# [Assigned task]
Task for the records below: copy exactly, and only, the line containing "1469x2062 pixels. At" and every line after it to the end, with pictures left out.

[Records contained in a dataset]

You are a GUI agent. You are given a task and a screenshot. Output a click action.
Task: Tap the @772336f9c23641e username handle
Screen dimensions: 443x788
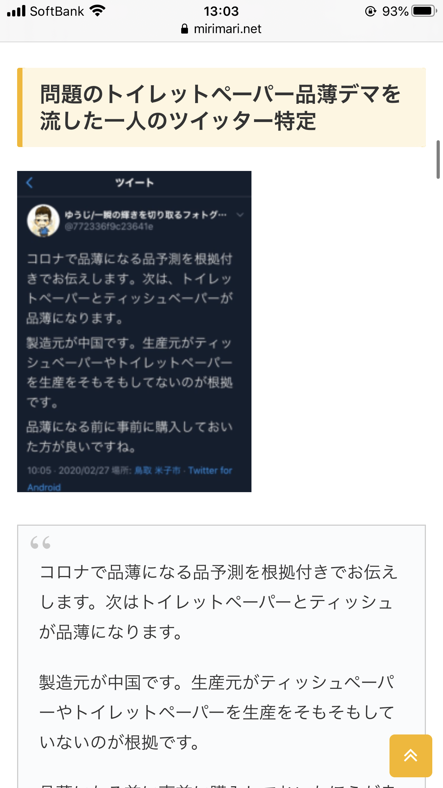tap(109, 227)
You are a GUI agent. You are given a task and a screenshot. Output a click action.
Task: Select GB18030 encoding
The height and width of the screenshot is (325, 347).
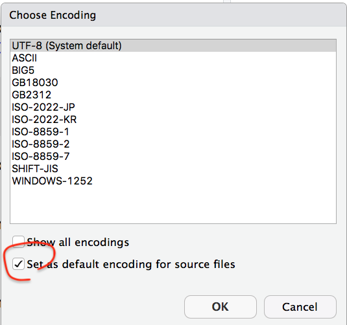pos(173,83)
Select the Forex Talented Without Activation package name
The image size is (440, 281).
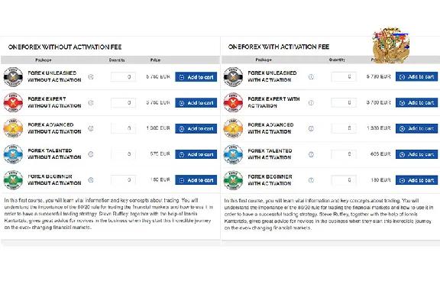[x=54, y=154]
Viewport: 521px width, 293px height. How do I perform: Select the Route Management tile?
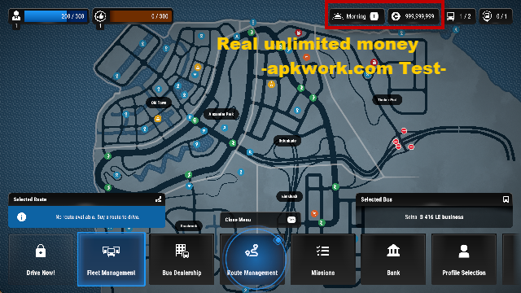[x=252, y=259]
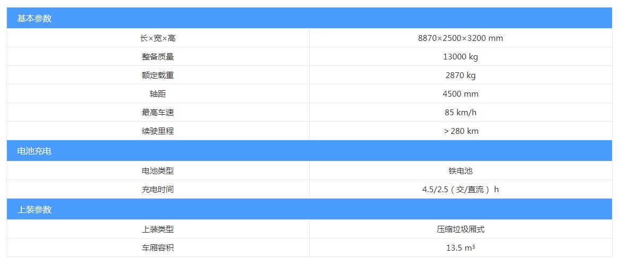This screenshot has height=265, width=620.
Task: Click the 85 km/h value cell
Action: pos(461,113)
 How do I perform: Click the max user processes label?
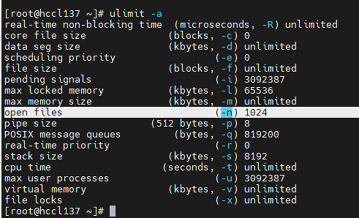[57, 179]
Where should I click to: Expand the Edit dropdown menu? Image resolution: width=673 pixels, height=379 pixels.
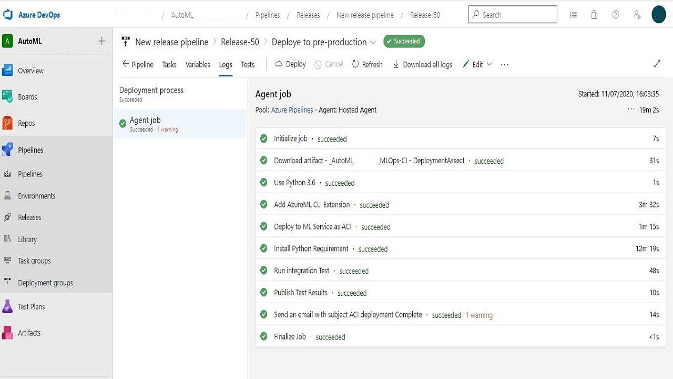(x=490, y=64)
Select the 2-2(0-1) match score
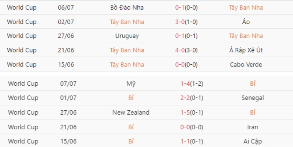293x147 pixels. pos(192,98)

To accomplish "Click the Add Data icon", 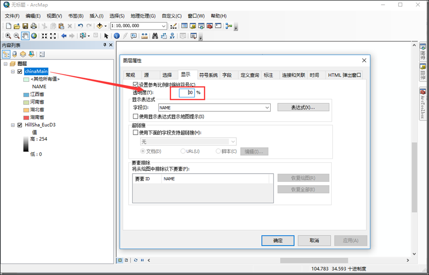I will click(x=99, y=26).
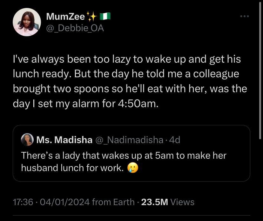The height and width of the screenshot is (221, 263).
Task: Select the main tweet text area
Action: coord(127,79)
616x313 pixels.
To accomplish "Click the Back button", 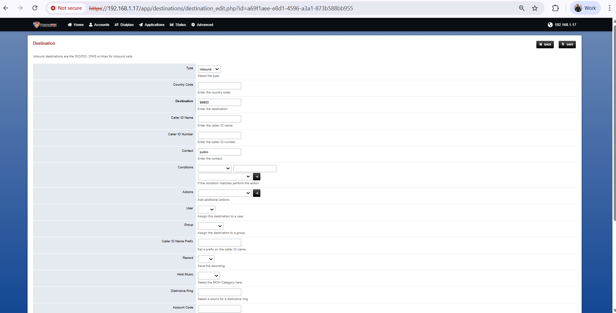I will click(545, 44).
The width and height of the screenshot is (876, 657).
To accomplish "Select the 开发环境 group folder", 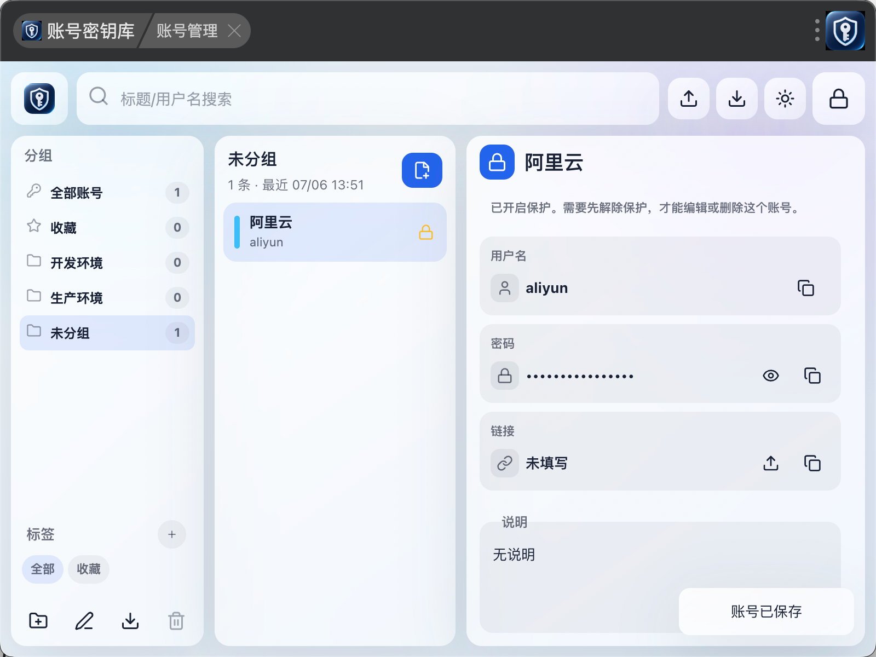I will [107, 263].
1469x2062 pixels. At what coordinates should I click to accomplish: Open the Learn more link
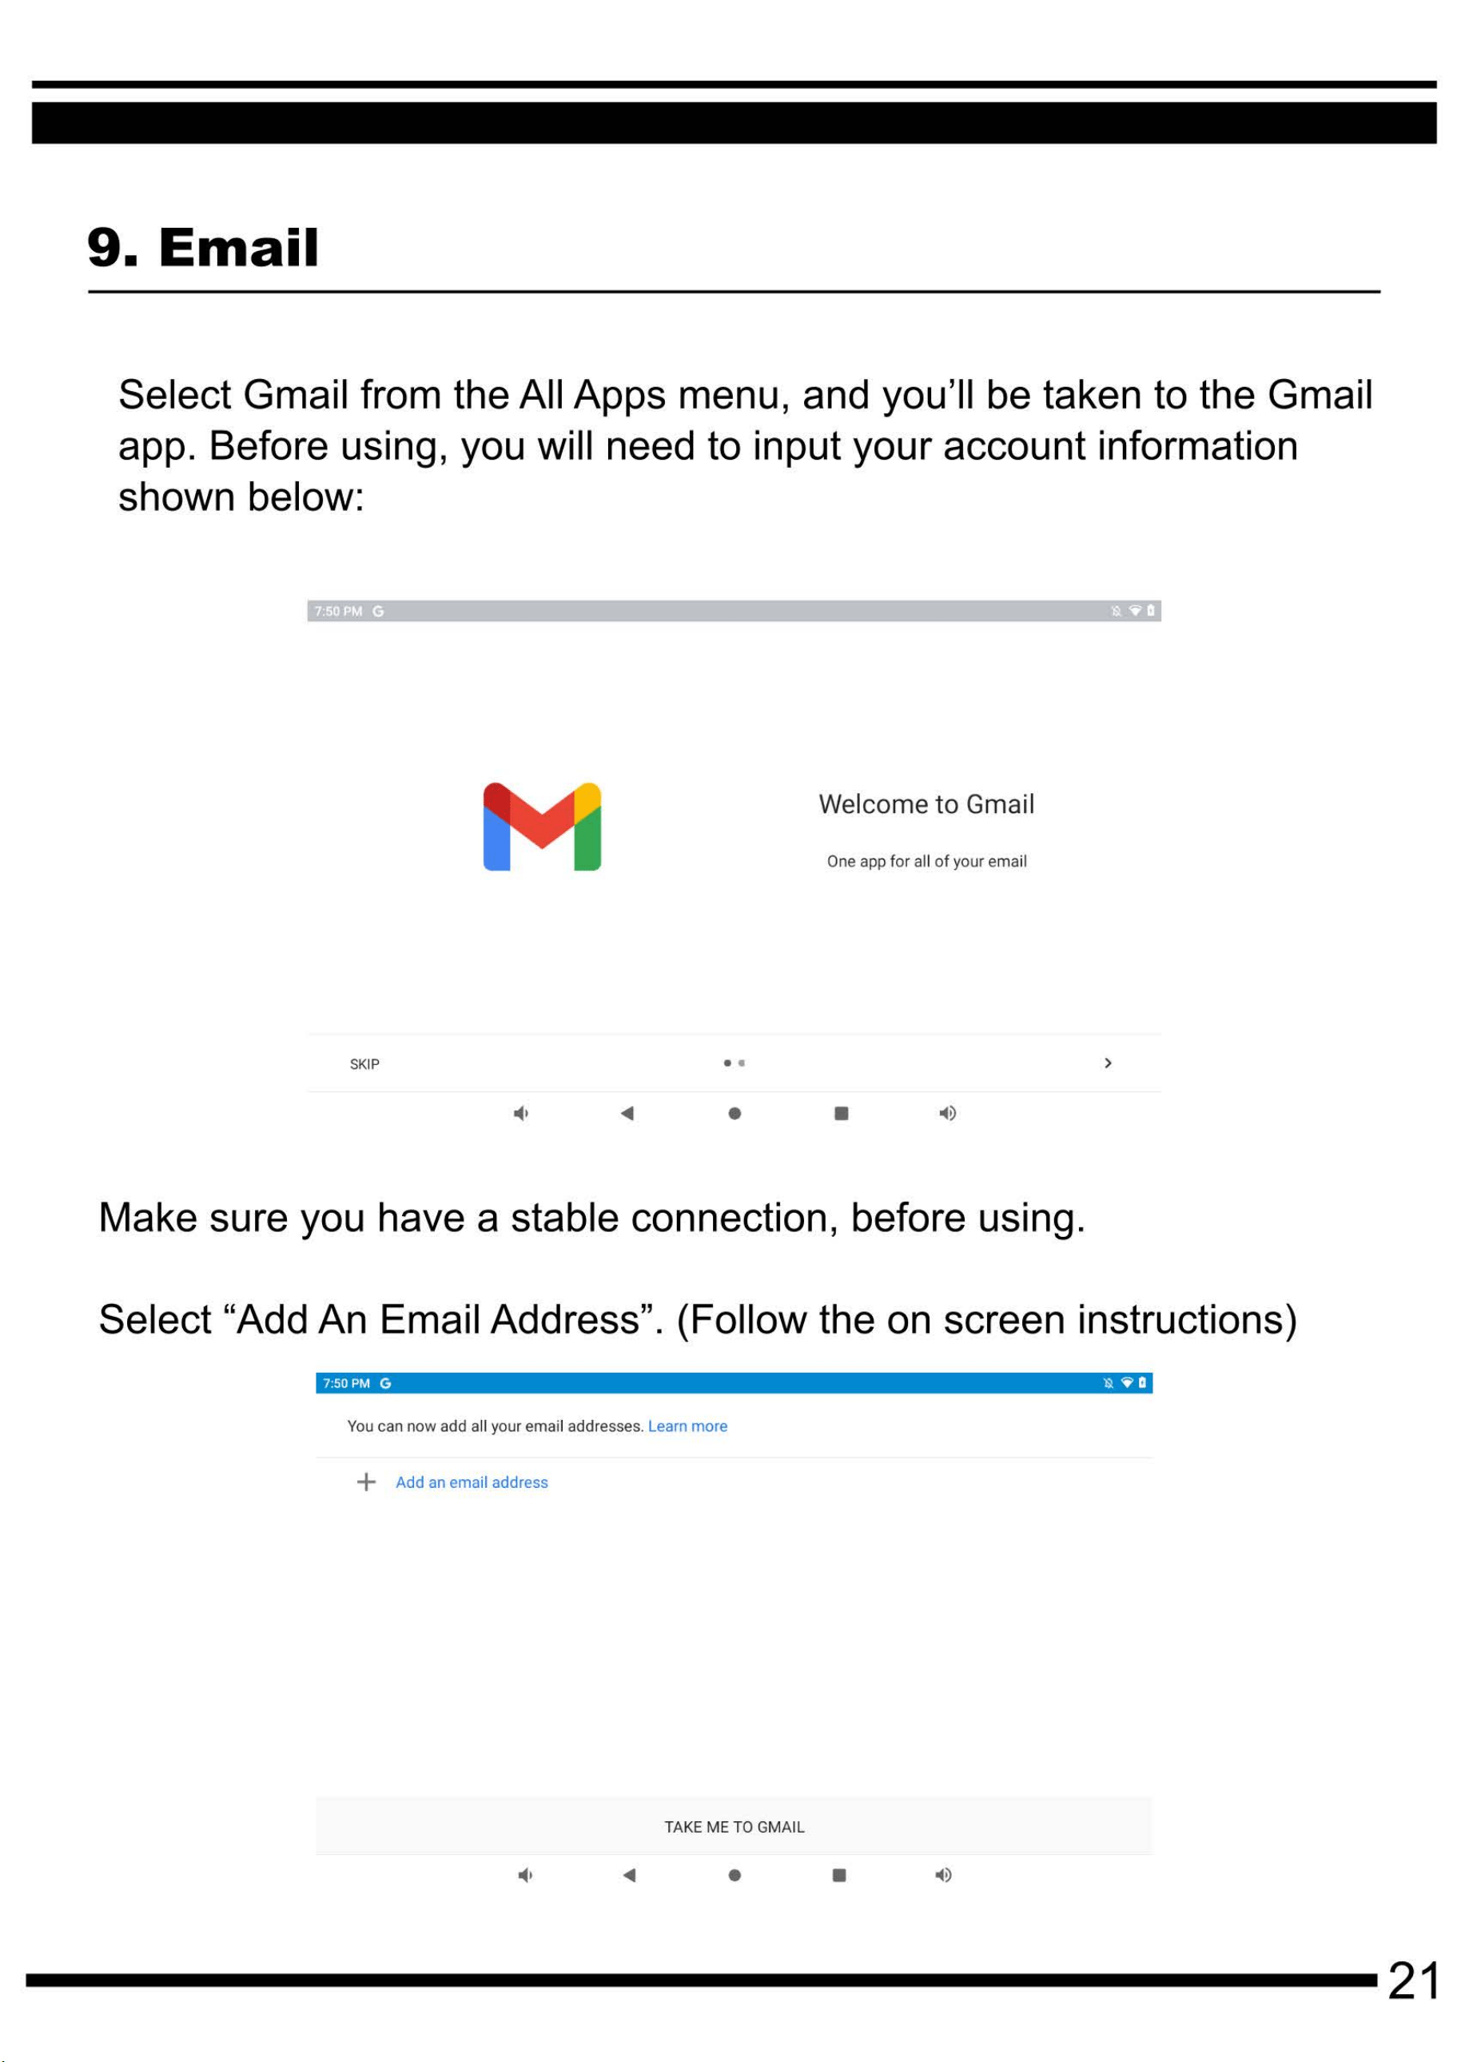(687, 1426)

# [Written solution]
1469x2062 pixels. At what coordinates should I click to accomplish: Open the Learn more link
(687, 1426)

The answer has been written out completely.